■ **What you have to do**: What is the number of lines below that hold "screenshot"? Answer with that number only.

══ Records to process

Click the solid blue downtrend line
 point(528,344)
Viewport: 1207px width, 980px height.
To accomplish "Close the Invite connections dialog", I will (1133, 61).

════
══ Records to process

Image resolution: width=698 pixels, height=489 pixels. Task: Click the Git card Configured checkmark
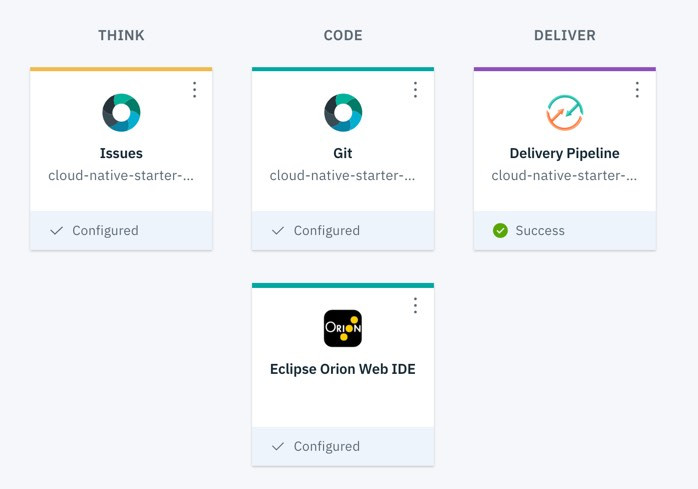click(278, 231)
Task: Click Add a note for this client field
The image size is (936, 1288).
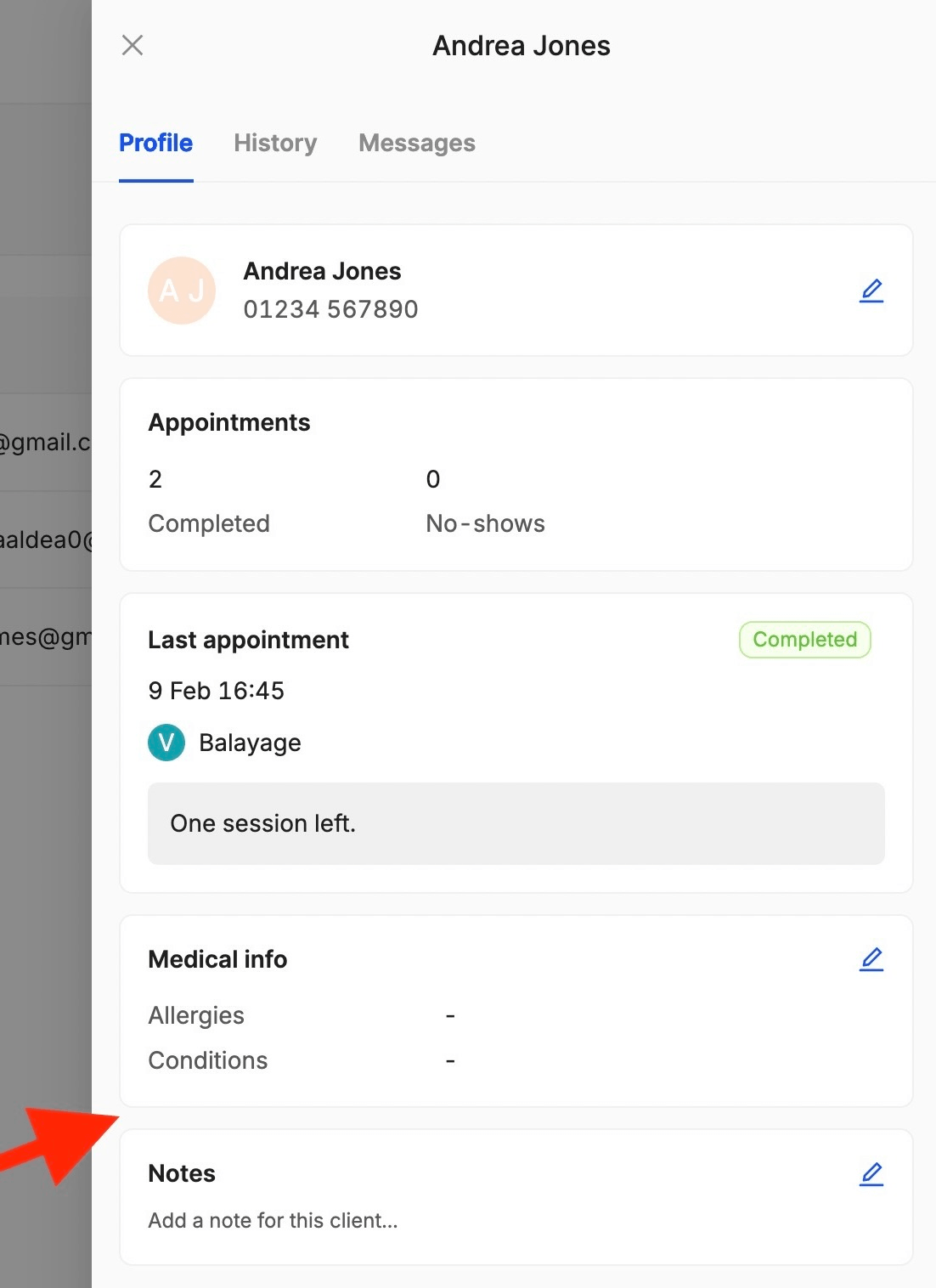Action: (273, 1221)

════
══ Records to process

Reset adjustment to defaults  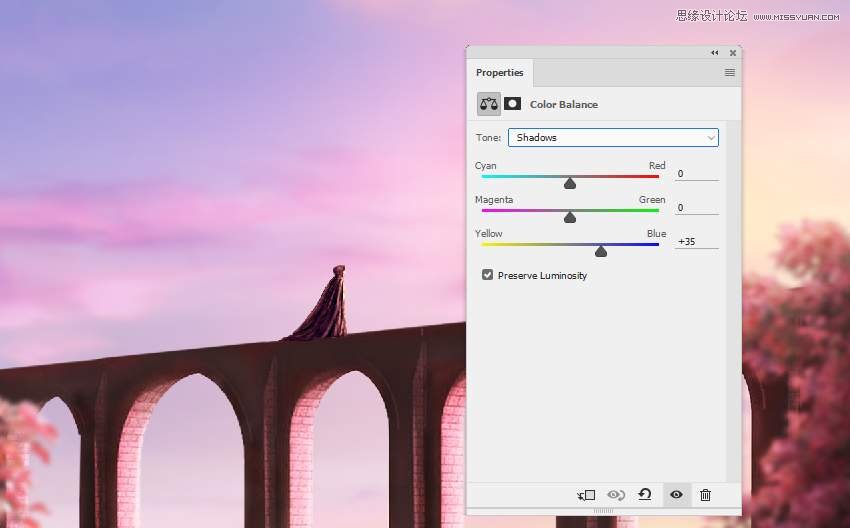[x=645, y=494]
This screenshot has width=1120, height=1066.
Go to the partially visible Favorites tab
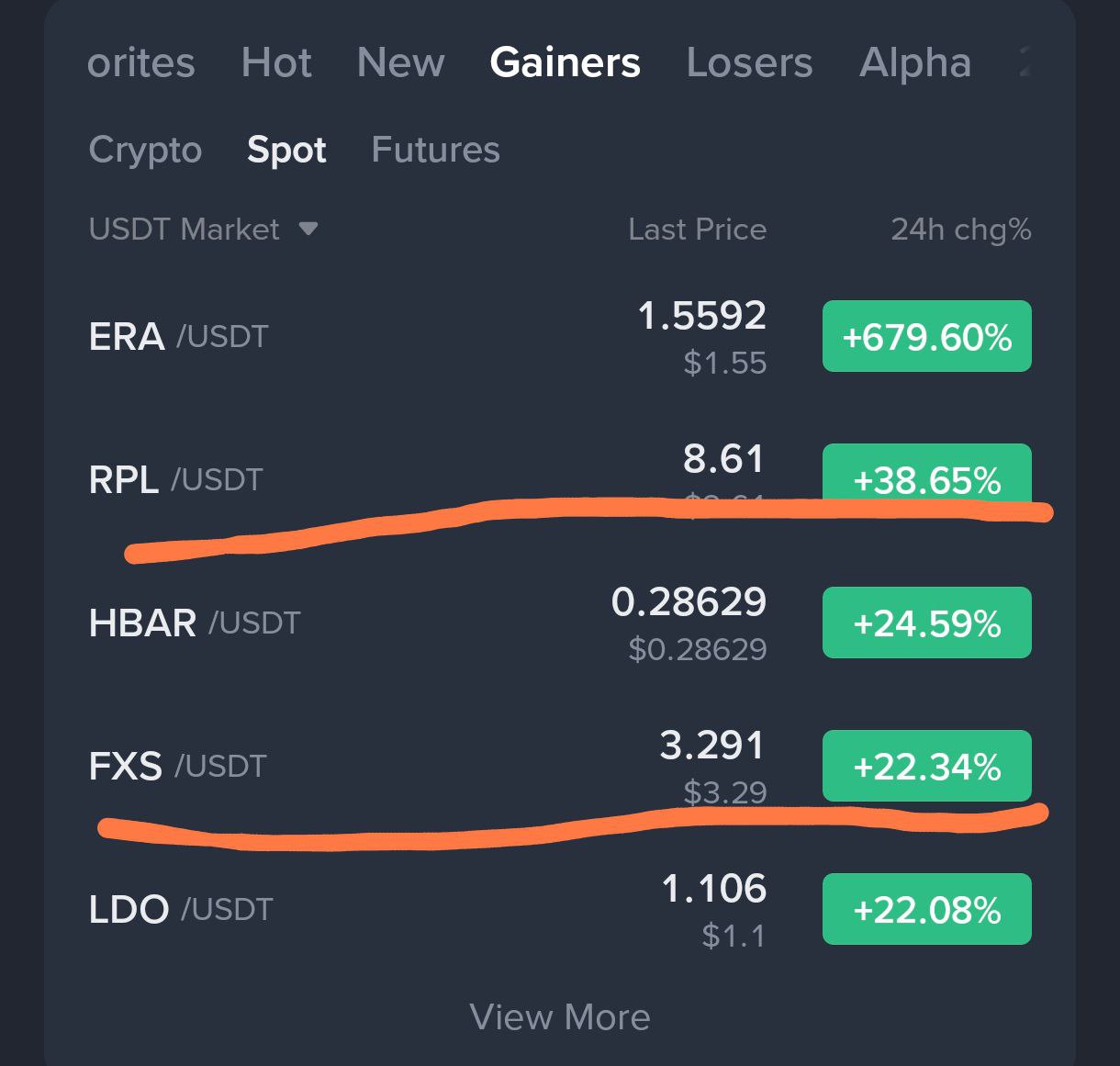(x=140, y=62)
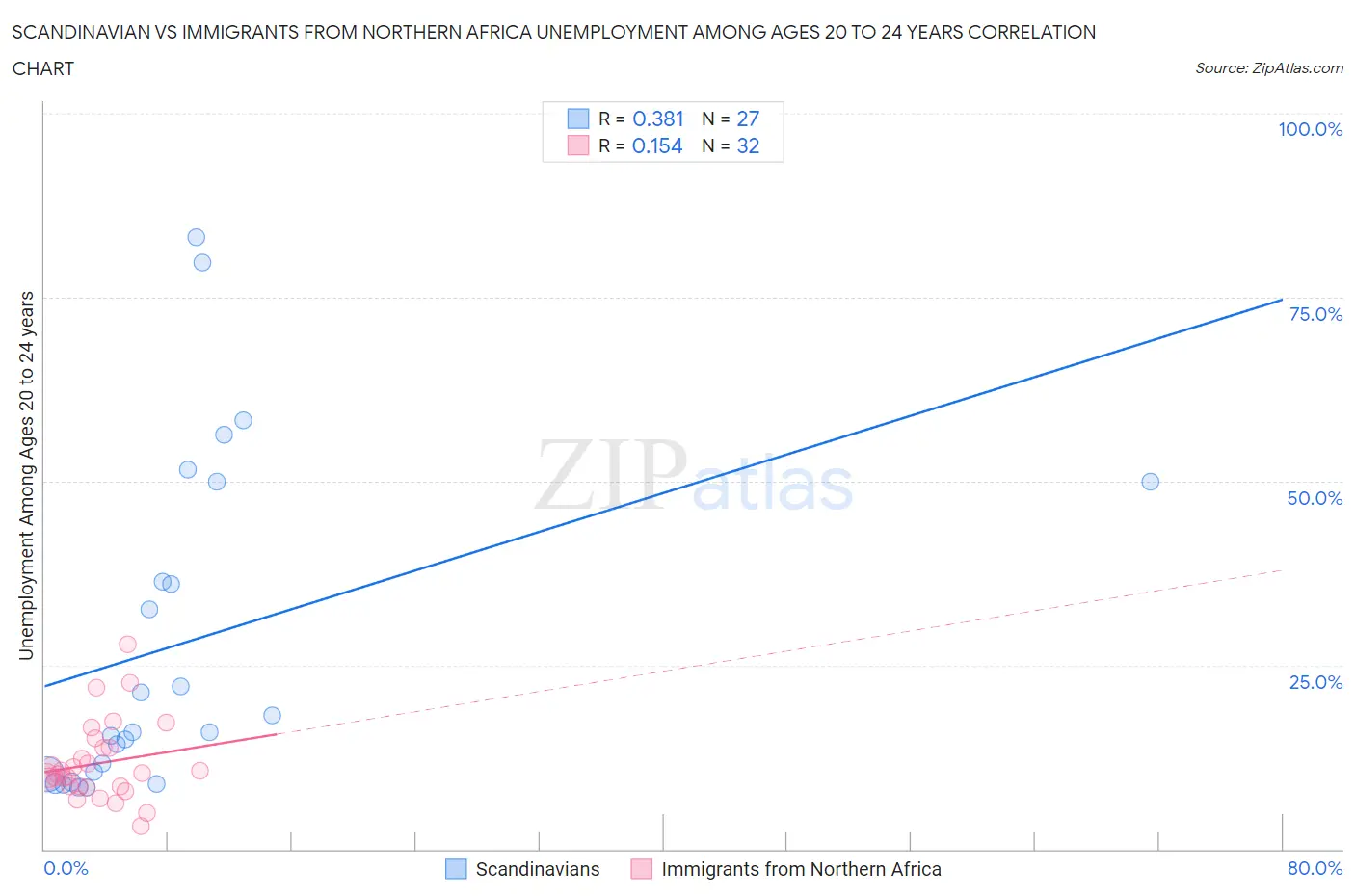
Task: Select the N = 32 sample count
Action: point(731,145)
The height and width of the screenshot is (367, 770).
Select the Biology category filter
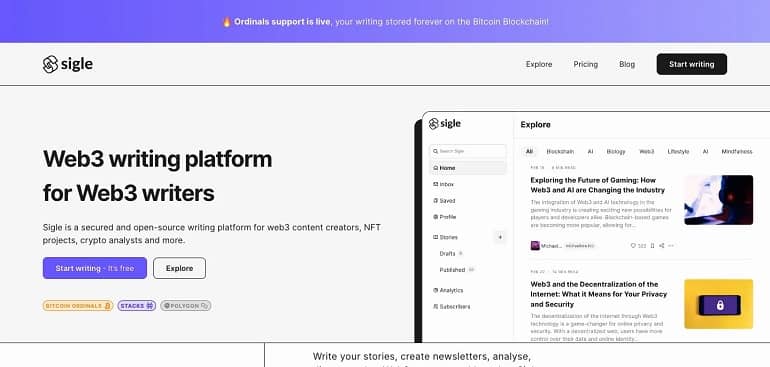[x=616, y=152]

════

■ **Task result**: 2